In another eleventh-hour intervention, President Biden is urging Congress to extend the federal ban on evictions past its scheduled expiration on July 31.
In a statement Thursday morning, the White House cited the spread of the Delta variant, particularly among Americans “both most likely to face evictions and lacking vaccinations” as grounds for continuing the ban past the end of the month.
Covid cases have surged 146 percent nationwide over the past two weeks, according to data compiled by the New York Times.
On Saturday, the Times reported cases had increased fourfold in the past month, driven by severe outbreaks in Missouri, Arkansas, Louisiana and Florida. States with lower vaccination rates have seen the sharpest uptick in cases.
The administration also called on states and localities to step up efforts to disburse rental relief funds, given the “imminent ending of the CDC eviction moratorium.”
As of the beginning of June, Treasury Department data indicated that only $1.5 billion of the $46 billion in available rent relief had been dispersed to tenants or landlords, CNBC reported.

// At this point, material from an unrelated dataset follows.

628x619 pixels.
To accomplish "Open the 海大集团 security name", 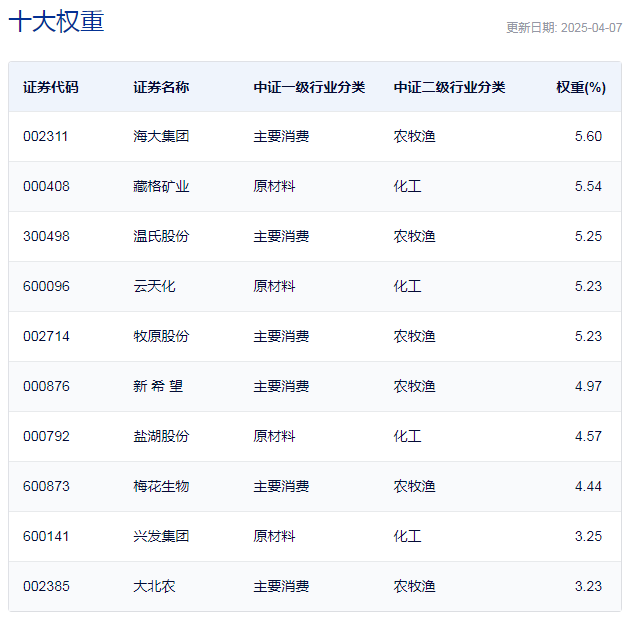I will click(161, 136).
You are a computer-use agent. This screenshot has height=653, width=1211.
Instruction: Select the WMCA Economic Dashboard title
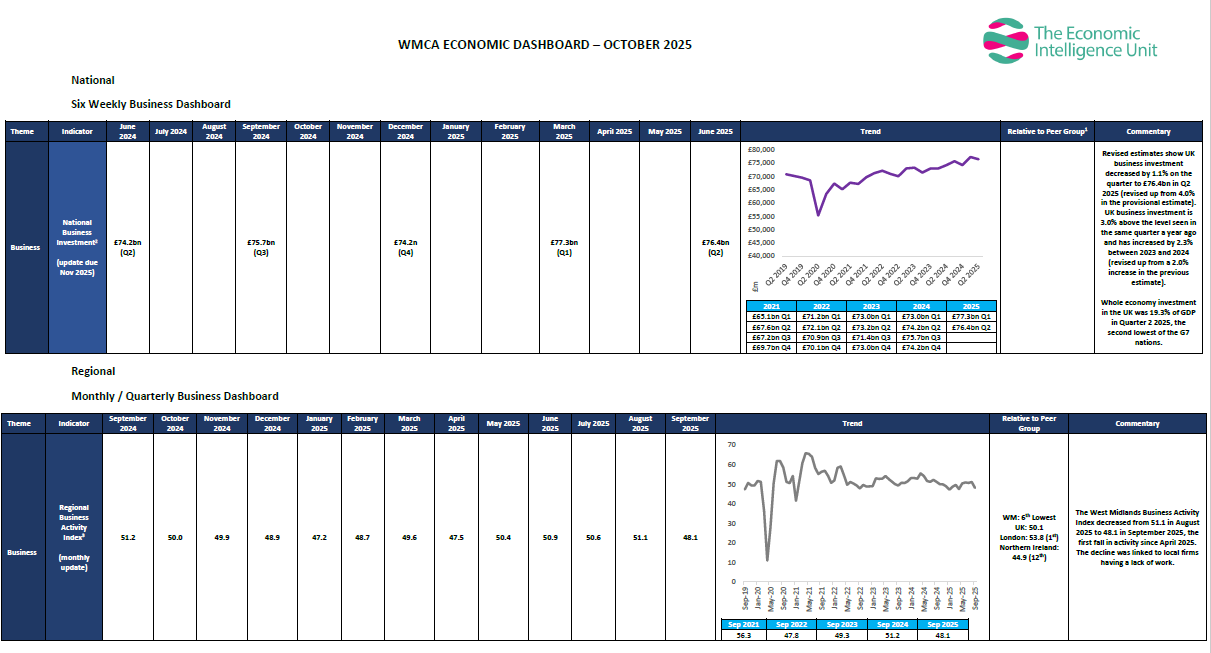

“With some cities and states demonstrating their ability to release these funds efficiently to tenants and landlords in need, there can be no excuse for any state or locality not to promptly deploy the resources that Congress appropriated to meet this critical need of so many Americans,” the White House said in its statement.
Democratic lawmakers, including House Financial Services Chair Maxine Waters, have pressured Biden to extend the ban in recent weeks because of the bottlenecks in rent relief distribution, Politico reported Tuesday.
But a June Supreme Court ruling, the White House noted in its statement Thursday, means any further extension of the CDC ban would require congressional action.
In order to pass, an extension would require the support of at least ten Republican senators in order to gain a filibuster-proof majority, The Hill reported Thursday. The GOP has opposed Biden’s previous extension of the CDC ban in favor of a longer-term plan to help tenants and landlords.
In May, a federal judge in the District of Columbia voided the moratorium on the basis that the CDC lacked the authority to institute the ban in the first place. The Justice Department appealed that ruling, and the Supreme Court sided with the DOJ at the end of June.
In a concurring opinion, Justice Brett Kavanaugh said he based his decision on the fact, at the time, the moratorium was set to expire in a month, and the extra time would allow for more rental relief funds to go out.